The matter of ancestral domain was first discussed only in 2004, or some seven years after the Government of the Republic of the Philippines began peace negotiations with the MILF. In 2006, the MILF proposed the establishment of a Bangsamoro Juridical Entity (BJE) that would be based on an ancestral domain claim of the Moro people over Mindanao, Sulu, and Palawan.

The GRP had insisted that areas to be covered by the BJE other than the Autonomous Region in Muslim Mindanao (ARMM) should be subjected to a plebiscite. This repeatedly led to an impasse in the peace negotiations with the group.

The impasse was broken only in November last year, when the GRP and the MILF reached an agreement defining the land and maritime areas to be covered by the proposed BJE.

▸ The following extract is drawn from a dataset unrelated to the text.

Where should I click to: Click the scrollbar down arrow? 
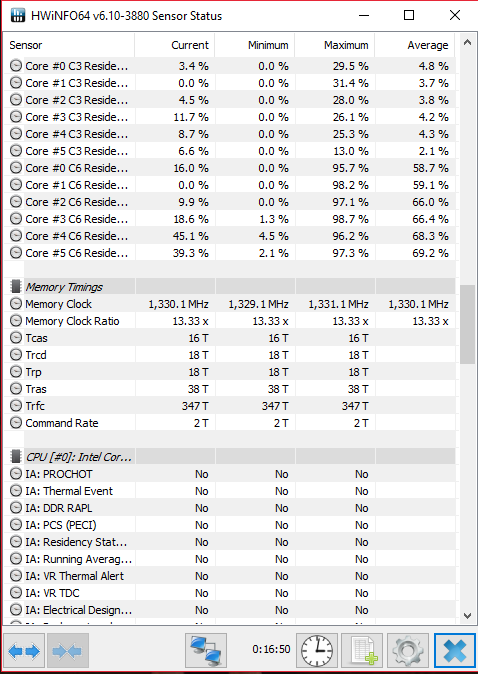[467, 616]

Things seemed to be looking up after that, causing lawyer Eid Kabalu, MILF spokesperson, to make media statements to the effect that they expected a final agreement to be signed by mid-2008.


A Moro woman calls for a stop to US war in Iraq.

But all hopes for forging a peace pact between the GRP and the MILF were dashed last December, when the peace talks hit a snag following the government’s insistence that the ancestral domain issue be settled through “constitutional processes” – a phrase which, according to MILF chief negotiator Mohagher Iqbal, had been inserted into the agreement without their consent.

The snag in the peace talks was followed by several skirmishes, which appeared to forebode a renewed escalation of the armed conflict in Mindanao.

Ancestral domain pact

Even as the fighting continued and seemed to be intensifying, the MILF announced in July the possibility of signing a Memorandum of Agreement on Ancestral Domain (MoA-AD) with the GRP, under which the coverage of the BJE is defined. Iqbal expressed optimism that the agreement could be signed by August.

The MoA-AD seeks the establishment of autonomous rule by the Bangsamoro over the Mindanao-Sulu-Palawan (Minsupala) area, with the Autonomous Region in Muslim Mindanao (ARMM, composed of Maguindanao, Sulu, Tawi-Tawi, Lanao del Sur, Basilan [except Isabela City], and the Islamic City of Marawi) serving as the core of the new region. As regards governance, the MoA-AD provides among other things that:

The relationship between the Central Government and the BJE shall be associative characterized by shared authority and responsibility with a structure of governance based on executive, legislative, judicial and administrative institutions with defined powers and functions in the Comprehensive Compact. A period of transition shall be established in a Comprehensive Compact specifying the relationship between the Central Government and the BJE.


The areas to be covered by the BJE would have been subject to a plebiscite following the signing of the MoA-AD.

Around the end of July, both parties announced that they were to sign the MoA-AD on Aug. 5. The scheduled signing of the agreement was anticipated as a forthcoming big step in the quest for peace in Mindanao.